§ What you will do:
Go through the entries below and print each one exactly.

§ Records for processing:

◇ ◇ ◇ ◇ ◇ ◇ ◇

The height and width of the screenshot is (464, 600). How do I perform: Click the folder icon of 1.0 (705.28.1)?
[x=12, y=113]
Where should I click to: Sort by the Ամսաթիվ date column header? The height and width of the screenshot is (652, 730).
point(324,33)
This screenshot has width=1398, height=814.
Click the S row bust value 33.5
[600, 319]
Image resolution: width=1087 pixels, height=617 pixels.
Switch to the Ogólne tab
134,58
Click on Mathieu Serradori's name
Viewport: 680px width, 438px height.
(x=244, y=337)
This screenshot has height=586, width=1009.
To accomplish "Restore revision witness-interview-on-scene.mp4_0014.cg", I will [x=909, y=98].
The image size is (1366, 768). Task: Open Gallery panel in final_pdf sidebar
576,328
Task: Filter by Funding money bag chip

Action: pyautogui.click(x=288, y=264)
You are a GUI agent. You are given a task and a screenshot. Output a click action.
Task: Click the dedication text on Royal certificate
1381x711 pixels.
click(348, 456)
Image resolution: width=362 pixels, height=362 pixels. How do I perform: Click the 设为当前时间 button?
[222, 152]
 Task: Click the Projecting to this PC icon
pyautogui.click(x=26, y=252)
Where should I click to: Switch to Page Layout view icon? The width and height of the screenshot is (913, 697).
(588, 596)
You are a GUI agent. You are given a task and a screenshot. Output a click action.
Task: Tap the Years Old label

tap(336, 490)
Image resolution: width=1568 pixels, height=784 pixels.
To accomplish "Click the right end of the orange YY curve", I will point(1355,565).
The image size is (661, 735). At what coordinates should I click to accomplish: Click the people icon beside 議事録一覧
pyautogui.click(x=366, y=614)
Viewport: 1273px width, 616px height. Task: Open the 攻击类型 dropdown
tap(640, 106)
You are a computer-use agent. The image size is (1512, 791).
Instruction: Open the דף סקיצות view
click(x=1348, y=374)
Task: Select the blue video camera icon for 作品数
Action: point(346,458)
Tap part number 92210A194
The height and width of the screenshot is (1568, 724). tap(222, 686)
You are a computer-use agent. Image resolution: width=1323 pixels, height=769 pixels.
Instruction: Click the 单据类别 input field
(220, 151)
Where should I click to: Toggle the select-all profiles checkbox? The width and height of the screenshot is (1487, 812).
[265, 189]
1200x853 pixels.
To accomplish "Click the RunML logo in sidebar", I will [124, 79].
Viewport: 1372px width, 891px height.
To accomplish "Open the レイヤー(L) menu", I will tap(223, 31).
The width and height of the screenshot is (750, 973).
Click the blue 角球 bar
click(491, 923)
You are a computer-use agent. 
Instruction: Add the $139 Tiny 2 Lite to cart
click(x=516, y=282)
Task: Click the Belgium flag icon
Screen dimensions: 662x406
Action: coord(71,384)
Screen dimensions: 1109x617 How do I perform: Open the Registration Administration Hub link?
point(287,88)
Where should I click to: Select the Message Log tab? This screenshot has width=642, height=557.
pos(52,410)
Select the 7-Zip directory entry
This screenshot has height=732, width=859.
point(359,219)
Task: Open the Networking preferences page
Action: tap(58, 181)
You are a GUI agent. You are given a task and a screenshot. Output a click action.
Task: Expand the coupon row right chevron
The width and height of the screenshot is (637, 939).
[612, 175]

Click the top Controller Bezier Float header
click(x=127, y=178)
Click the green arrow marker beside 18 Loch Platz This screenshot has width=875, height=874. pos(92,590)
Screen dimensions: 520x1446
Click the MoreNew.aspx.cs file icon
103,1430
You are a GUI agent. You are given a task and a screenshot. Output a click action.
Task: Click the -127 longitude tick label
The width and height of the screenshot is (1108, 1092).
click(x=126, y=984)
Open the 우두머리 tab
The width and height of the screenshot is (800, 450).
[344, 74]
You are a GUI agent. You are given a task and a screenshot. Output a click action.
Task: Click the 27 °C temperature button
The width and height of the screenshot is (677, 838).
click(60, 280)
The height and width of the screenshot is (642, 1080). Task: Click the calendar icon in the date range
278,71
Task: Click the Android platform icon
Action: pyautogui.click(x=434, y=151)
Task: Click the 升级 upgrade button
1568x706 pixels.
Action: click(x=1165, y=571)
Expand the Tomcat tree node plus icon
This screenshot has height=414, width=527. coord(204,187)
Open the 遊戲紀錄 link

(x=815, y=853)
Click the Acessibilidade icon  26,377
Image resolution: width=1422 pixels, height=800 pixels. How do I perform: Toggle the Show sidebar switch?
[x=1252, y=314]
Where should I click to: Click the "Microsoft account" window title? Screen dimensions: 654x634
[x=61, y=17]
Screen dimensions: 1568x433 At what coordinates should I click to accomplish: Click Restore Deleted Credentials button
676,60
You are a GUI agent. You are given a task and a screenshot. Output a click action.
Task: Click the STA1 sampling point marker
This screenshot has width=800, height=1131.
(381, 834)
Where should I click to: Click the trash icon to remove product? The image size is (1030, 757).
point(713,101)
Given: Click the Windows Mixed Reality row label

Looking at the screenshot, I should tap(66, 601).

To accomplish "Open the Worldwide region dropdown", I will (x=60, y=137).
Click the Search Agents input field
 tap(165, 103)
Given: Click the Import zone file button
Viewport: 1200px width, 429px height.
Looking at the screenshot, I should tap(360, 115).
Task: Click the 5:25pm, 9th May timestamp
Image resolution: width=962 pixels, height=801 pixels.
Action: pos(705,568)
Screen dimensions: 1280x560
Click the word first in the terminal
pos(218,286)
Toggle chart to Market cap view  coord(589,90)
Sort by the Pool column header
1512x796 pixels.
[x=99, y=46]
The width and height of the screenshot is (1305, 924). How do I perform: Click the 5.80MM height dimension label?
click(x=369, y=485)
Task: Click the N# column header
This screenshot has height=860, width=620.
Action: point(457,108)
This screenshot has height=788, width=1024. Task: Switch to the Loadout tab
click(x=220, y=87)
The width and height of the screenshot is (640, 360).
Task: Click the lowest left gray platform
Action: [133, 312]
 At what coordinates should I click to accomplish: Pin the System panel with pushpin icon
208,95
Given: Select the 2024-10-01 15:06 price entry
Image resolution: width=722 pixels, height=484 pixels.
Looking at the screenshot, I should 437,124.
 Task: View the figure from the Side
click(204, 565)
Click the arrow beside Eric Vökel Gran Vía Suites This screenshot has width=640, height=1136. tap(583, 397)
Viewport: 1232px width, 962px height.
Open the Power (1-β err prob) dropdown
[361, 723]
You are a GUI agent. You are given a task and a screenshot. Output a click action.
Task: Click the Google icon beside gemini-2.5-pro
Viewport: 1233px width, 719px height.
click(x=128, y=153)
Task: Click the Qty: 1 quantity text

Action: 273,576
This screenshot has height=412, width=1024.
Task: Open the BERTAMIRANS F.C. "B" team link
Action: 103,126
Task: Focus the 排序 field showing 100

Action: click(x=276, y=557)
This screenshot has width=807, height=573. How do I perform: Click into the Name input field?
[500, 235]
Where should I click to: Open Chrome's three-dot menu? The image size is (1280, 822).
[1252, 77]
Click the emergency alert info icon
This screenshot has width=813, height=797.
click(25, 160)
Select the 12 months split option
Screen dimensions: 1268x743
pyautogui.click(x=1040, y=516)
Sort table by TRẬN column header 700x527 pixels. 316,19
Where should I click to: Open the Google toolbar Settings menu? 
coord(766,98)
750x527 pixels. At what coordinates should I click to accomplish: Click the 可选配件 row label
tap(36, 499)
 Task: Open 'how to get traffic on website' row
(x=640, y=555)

◇ ◇ ◇ ◇ ◇ ◇ ◇

§ Reply:
The height and width of the screenshot is (464, 600). How do I perform: Click the folder icon of 1.0 (705.28.1)?
[x=12, y=113]
Where should I click to: Sort by the Ամսաթիվ date column header? The height and width of the screenshot is (652, 730).
point(324,33)
This screenshot has width=1398, height=814.
Click the S row bust value 33.5
[600, 319]
Image resolution: width=1087 pixels, height=617 pixels.
Switch to the Ogólne tab
134,58
Click on Mathieu Serradori's name
Viewport: 680px width, 438px height.
(x=244, y=337)
This screenshot has height=586, width=1009.
To accomplish "Restore revision witness-interview-on-scene.mp4_0014.cg", I will [x=909, y=98].
The image size is (1366, 768). Task: Open Gallery panel in final_pdf sidebar
576,328
Task: Filter by Funding money bag chip

Action: pyautogui.click(x=288, y=264)
You are a GUI agent. You are given a task and a screenshot. Output a click action.
Task: Click the dedication text on Royal certificate
1381x711 pixels.
click(348, 456)
Image resolution: width=362 pixels, height=362 pixels. How do I perform: Click the 设为当前时间 button?
[222, 152]
 Task: Click the Projecting to this PC icon
pyautogui.click(x=26, y=252)
Where should I click to: Switch to Page Layout view icon? The width and height of the screenshot is (913, 697).
(588, 596)
You are a GUI agent. You are given a task and a screenshot. Output a click action.
Task: Tap the Years Old label

tap(336, 490)
Image resolution: width=1568 pixels, height=784 pixels.
To accomplish "Click the right end of the orange YY curve", I will point(1355,565).
The image size is (661, 735). At what coordinates should I click to accomplish: Click the people icon beside 議事録一覧
pyautogui.click(x=366, y=614)
Viewport: 1273px width, 616px height. Task: Open the 攻击类型 dropdown
tap(640, 106)
You are a computer-use agent. The image size is (1512, 791).
Instruction: Open the דף סקיצות view
click(x=1348, y=374)
Task: Select the blue video camera icon for 作品数
Action: point(346,458)
Tap part number 92210A194
The height and width of the screenshot is (1568, 724). tap(222, 686)
You are a computer-use agent. Image resolution: width=1323 pixels, height=769 pixels.
Instruction: Click the 单据类别 input field
(220, 151)
Where should I click to: Toggle the select-all profiles checkbox? The width and height of the screenshot is (1487, 812).
[265, 189]
1200x853 pixels.
To accomplish "Click the RunML logo in sidebar", I will [124, 79].
Viewport: 1372px width, 891px height.
To accomplish "Open the レイヤー(L) menu", I will tap(223, 31).
The width and height of the screenshot is (750, 973).
Click the blue 角球 bar
click(491, 923)
You are a computer-use agent. 
Instruction: Add the $139 Tiny 2 Lite to cart
click(x=516, y=282)
Task: Click the Belgium flag icon
Screen dimensions: 662x406
Action: coord(71,384)
Screen dimensions: 1109x617 How do I perform: Open the Registration Administration Hub link?
point(287,88)
Where should I click to: Select the Message Log tab? This screenshot has width=642, height=557.
pos(52,410)
Select the 7-Zip directory entry
This screenshot has height=732, width=859.
point(359,219)
Task: Open the Networking preferences page
Action: tap(58, 181)
You are a GUI agent. You are given a task and a screenshot. Output a click action.
Task: Expand the coupon row right chevron
The width and height of the screenshot is (637, 939).
[612, 175]

Click the top Controller Bezier Float header
click(x=127, y=178)
Click the green arrow marker beside 18 Loch Platz This screenshot has width=875, height=874. pos(92,590)
Screen dimensions: 520x1446
Click the MoreNew.aspx.cs file icon
103,1430
You are a GUI agent. You are given a task and a screenshot. Output a click action.
Task: Click the -127 longitude tick label
The width and height of the screenshot is (1108, 1092).
click(x=126, y=984)
Open the 우두머리 tab
The width and height of the screenshot is (800, 450).
[344, 74]
You are a GUI agent. You are given a task and a screenshot. Output a click action.
Task: Click the 27 °C temperature button
The width and height of the screenshot is (677, 838).
click(60, 280)
The height and width of the screenshot is (642, 1080). Task: Click the calendar icon in the date range
278,71
Task: Click the Android platform icon
Action: pyautogui.click(x=434, y=151)
Task: Click the 升级 upgrade button
1568x706 pixels.
Action: click(x=1165, y=571)
Expand the Tomcat tree node plus icon
This screenshot has height=414, width=527. coord(204,187)
Open the 遊戲紀錄 link

(x=815, y=853)
Click the Acessibilidade icon  26,377
Image resolution: width=1422 pixels, height=800 pixels. How do I perform: Toggle the Show sidebar switch?
[x=1252, y=314]
Where should I click to: Click the "Microsoft account" window title? Screen dimensions: 654x634
[x=61, y=17]
Screen dimensions: 1568x433 At what coordinates should I click to accomplish: Click Restore Deleted Credentials button
676,60
You are a GUI agent. You are given a task and a screenshot. Output a click action.
Task: Click the STA1 sampling point marker
This screenshot has width=800, height=1131.
(381, 834)
Where should I click to: Click the trash icon to remove product? The image size is (1030, 757).
point(713,101)
Given: Click the Windows Mixed Reality row label

Looking at the screenshot, I should tap(66, 601).

To accomplish "Open the Worldwide region dropdown", I will (x=60, y=137).
Click the Search Agents input field
 tap(165, 103)
Given: Click the Import zone file button
Viewport: 1200px width, 429px height.
Looking at the screenshot, I should tap(360, 115).
Task: Click the 5:25pm, 9th May timestamp
Image resolution: width=962 pixels, height=801 pixels.
Action: pos(705,568)
Screen dimensions: 1280x560
Click the word first in the terminal
pos(218,286)
Toggle chart to Market cap view  coord(589,90)
Sort by the Pool column header
1512x796 pixels.
[x=99, y=46]
The width and height of the screenshot is (1305, 924). How do I perform: Click the 5.80MM height dimension label?
click(x=369, y=485)
Task: Click the N# column header
This screenshot has height=860, width=620.
Action: point(457,108)
This screenshot has height=788, width=1024. Task: Switch to the Loadout tab
click(x=220, y=87)
The width and height of the screenshot is (640, 360).
Task: Click the lowest left gray platform
Action: [133, 312]
 At what coordinates should I click to accomplish: Pin the System panel with pushpin icon
208,95
Given: Select the 2024-10-01 15:06 price entry
Image resolution: width=722 pixels, height=484 pixels.
Looking at the screenshot, I should 437,124.
 Task: View the figure from the Side
click(204, 565)
Click the arrow beside Eric Vökel Gran Vía Suites This screenshot has width=640, height=1136. tap(583, 397)
Viewport: 1232px width, 962px height.
Open the Power (1-β err prob) dropdown
[361, 723]
You are a GUI agent. You are given a task and a screenshot. Output a click action.
Task: Click the Google icon beside gemini-2.5-pro
Viewport: 1233px width, 719px height.
click(x=128, y=153)
Task: Click the Qty: 1 quantity text

Action: 273,576
This screenshot has height=412, width=1024.
Task: Open the BERTAMIRANS F.C. "B" team link
Action: 103,126
Task: Focus the 排序 field showing 100

Action: click(x=276, y=557)
This screenshot has width=807, height=573. How do I perform: Click into the Name input field?
[500, 235]
Where should I click to: Open Chrome's three-dot menu? The image size is (1280, 822).
[1252, 77]
Click the emergency alert info icon
This screenshot has width=813, height=797.
click(25, 160)
Select the 12 months split option
Screen dimensions: 1268x743
pyautogui.click(x=1040, y=516)
Sort table by TRẬN column header 700x527 pixels. 316,19
Where should I click to: Open the Google toolbar Settings menu? 
coord(766,98)
750x527 pixels. At what coordinates should I click to accomplish: Click the 可选配件 row label
tap(36, 499)
 Task: Open 'how to get traffic on website' row
(x=640, y=555)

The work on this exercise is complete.